Climate Change Now Changes Roofs of Traditional Huts in Manyara

The roofs on traditional huts in Manyara Region are slowly but surely losing their iconic reed and straw thatching.

The roofs are being replaced with factory-made corrugated iron sheets.

Are these positive developments? On the contrary, these happen to be among the negative impacts of climate change in Northern Tanzania.

“The thatching grasses are becoming scarce as other invasive plant species take over the landscapes,” residents of Nkaiti Village in the Babati District of Manyara point out.

Their traditional leader, Chief Leteiva Mengajeki Lobulu, admits that many of the indigenous plant species including thatching straws and reeds are rapidly disappearing from the locality.

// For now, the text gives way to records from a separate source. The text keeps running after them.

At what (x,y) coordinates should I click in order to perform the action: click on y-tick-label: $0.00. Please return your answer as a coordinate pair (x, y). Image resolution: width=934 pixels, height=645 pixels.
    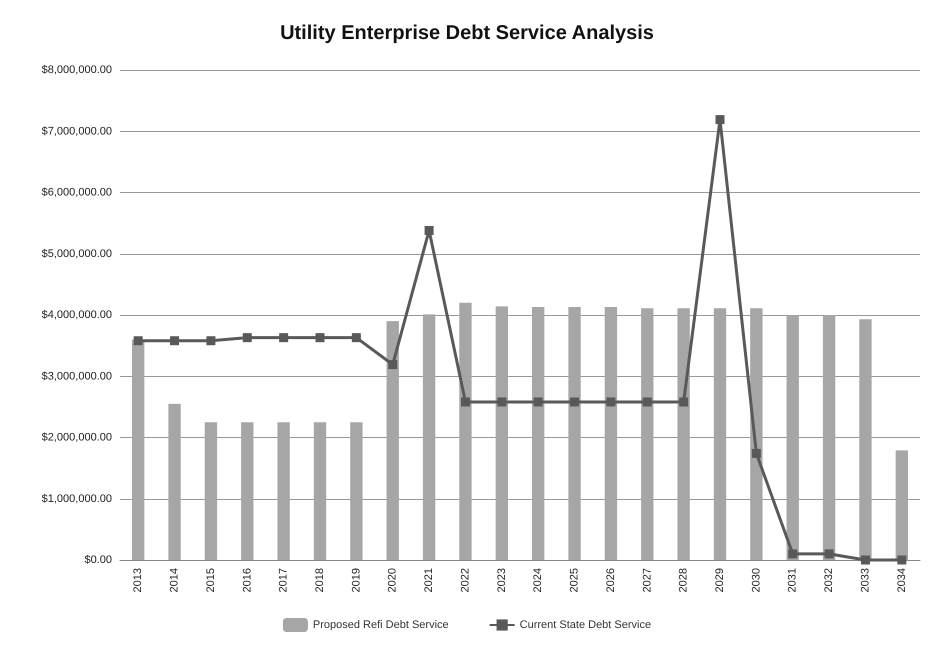
    Looking at the image, I should click on (98, 560).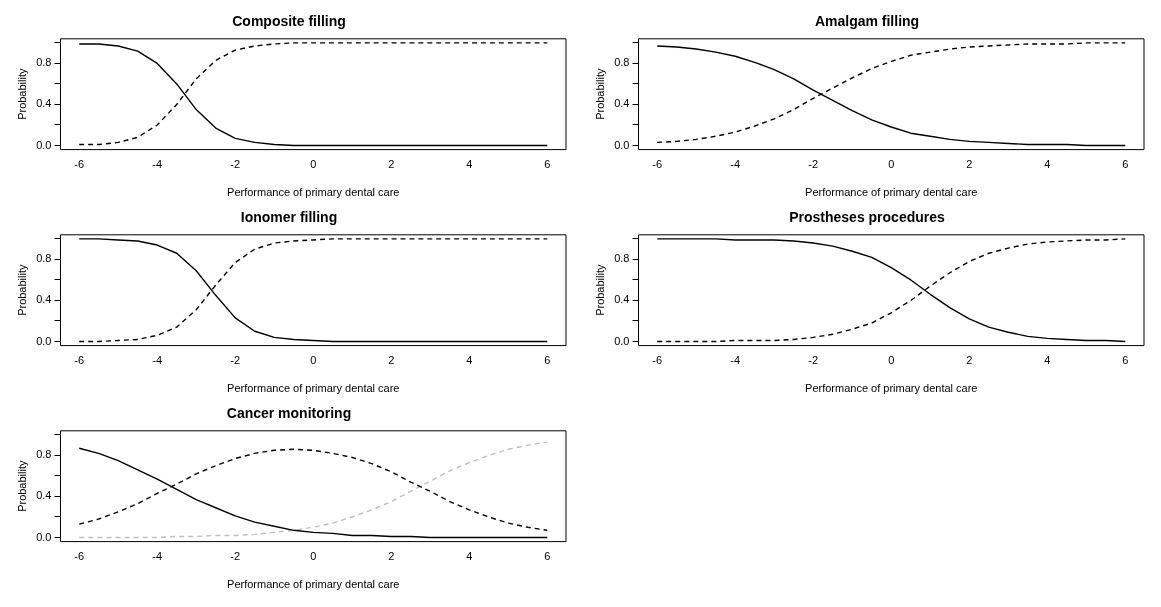 The height and width of the screenshot is (607, 1161). What do you see at coordinates (289, 218) in the screenshot?
I see `chart-title: Ionomer filling` at bounding box center [289, 218].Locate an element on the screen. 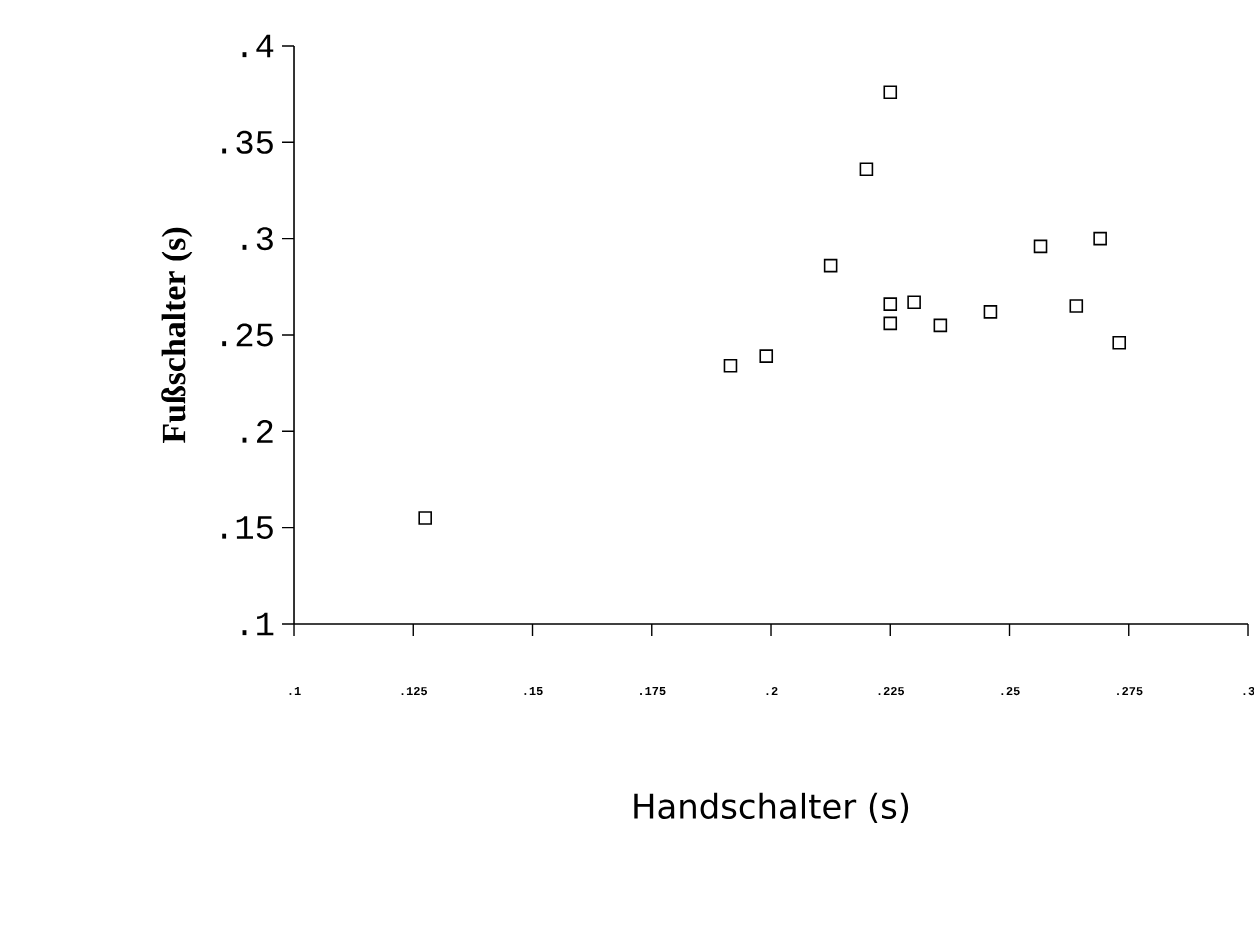  y-tick-label: .15 is located at coordinates (248, 528).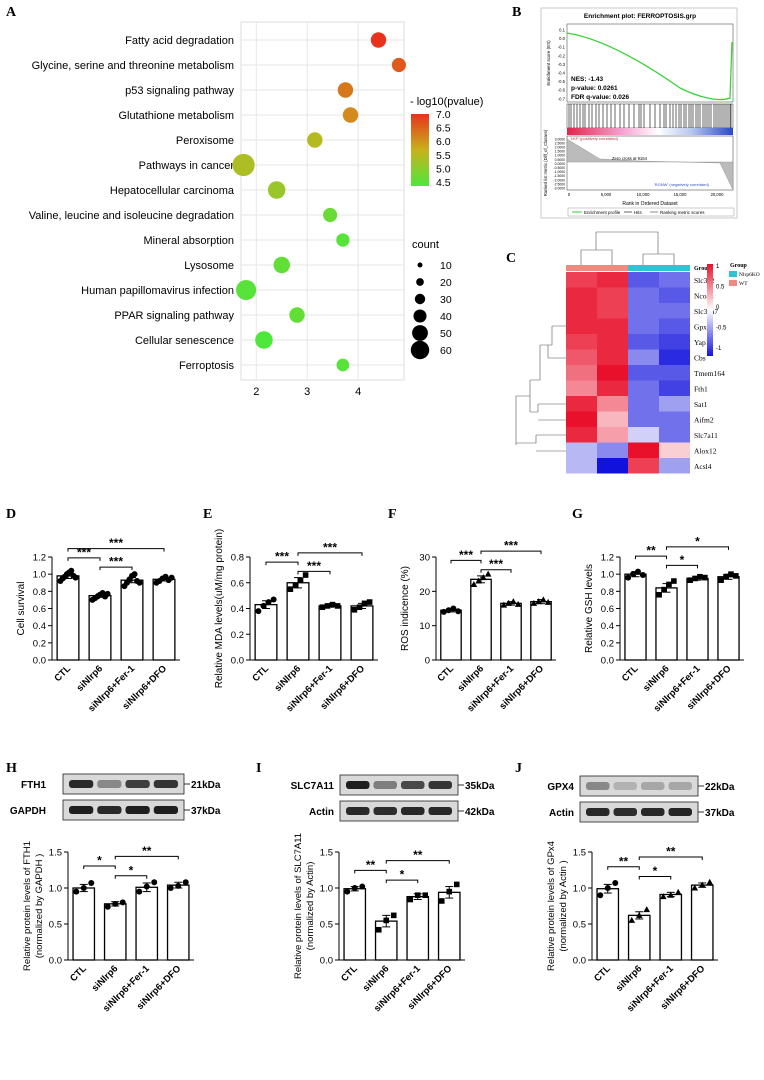 The image size is (764, 1080). What do you see at coordinates (562, 48) in the screenshot?
I see `gsea-es-tick: -0.1` at bounding box center [562, 48].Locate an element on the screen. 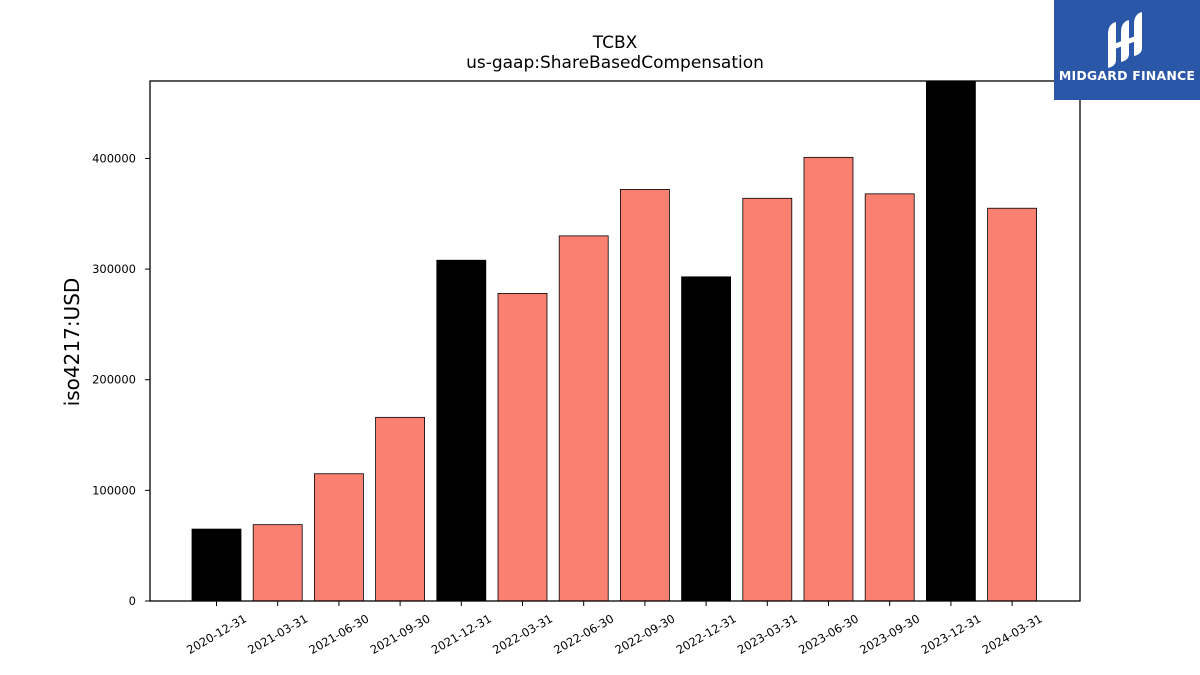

“That is the reason why many huts now feature iron sheets roofing,” he explained, adding that many residents would rather stick to grass thatching but climate change is forcing them to adapt to new building technologies.

He was addressing members of the Journalists’ Environmental Association that were on special assignments through the ‘Tuhifadhi Maliasili,’ program executed through the United States Agency for International Development (USAID), in association with JET.

Many mud-walled houses in the villages dotting rural parts of Arusha and Manyara Regions used to be covered by thatched roofs made from water reeds, combed wheat grass or straw.

Zebras grazing near a former mud-walled and grass thatched hut which is now turning to brick walls and aluminium roofing in mswakini

Most residents prefer grass thatches because they insulate the house from weather elements such as cold, heat and keep out the noise when it rains.

Thatched roofs, according to Chief Lobulu, are also durable when fixed properly, lasting for more than 30 years after instalments.

Invasive alien plant species are also taking toll on vegetation within the Kwakuchinja and Mswakini Wildlife corridors, the nature passages that connect Tarangire and Lake Manyara National Parks.

The Executive Secretary of Burunge Wildlife Management Area, Benson Mwaise, mentioned some of the invasive alien species as, Senna Obtusifolia, Indigofera spp, Agemona Mexicana, Calotrops Procera and Datura Stramonium that are rapidly spreading in addition to inhibiting the growth on indigenous plants.

“Recently there has been yet another latest addition to the list of invasive and harmful species in the form of the alien plant known botanically as Pyrus Niloticus,” Mwaise maintained.

The fact that the busy Arusha-Dodoma highway cuts through both the Burunge Wildlife Management Area (WMA) and Kwakuchinja Corridor, hundreds of vehicles passing in the area further contributes to the spread of deadly plant seeds.

Alien plant species are also taking a toll on wildlife in the Northern Zone, because as they spread across land, indigenous grass get stifled then eventually weather and die, thus reducing pastures for the ungulates and other grazing creatures.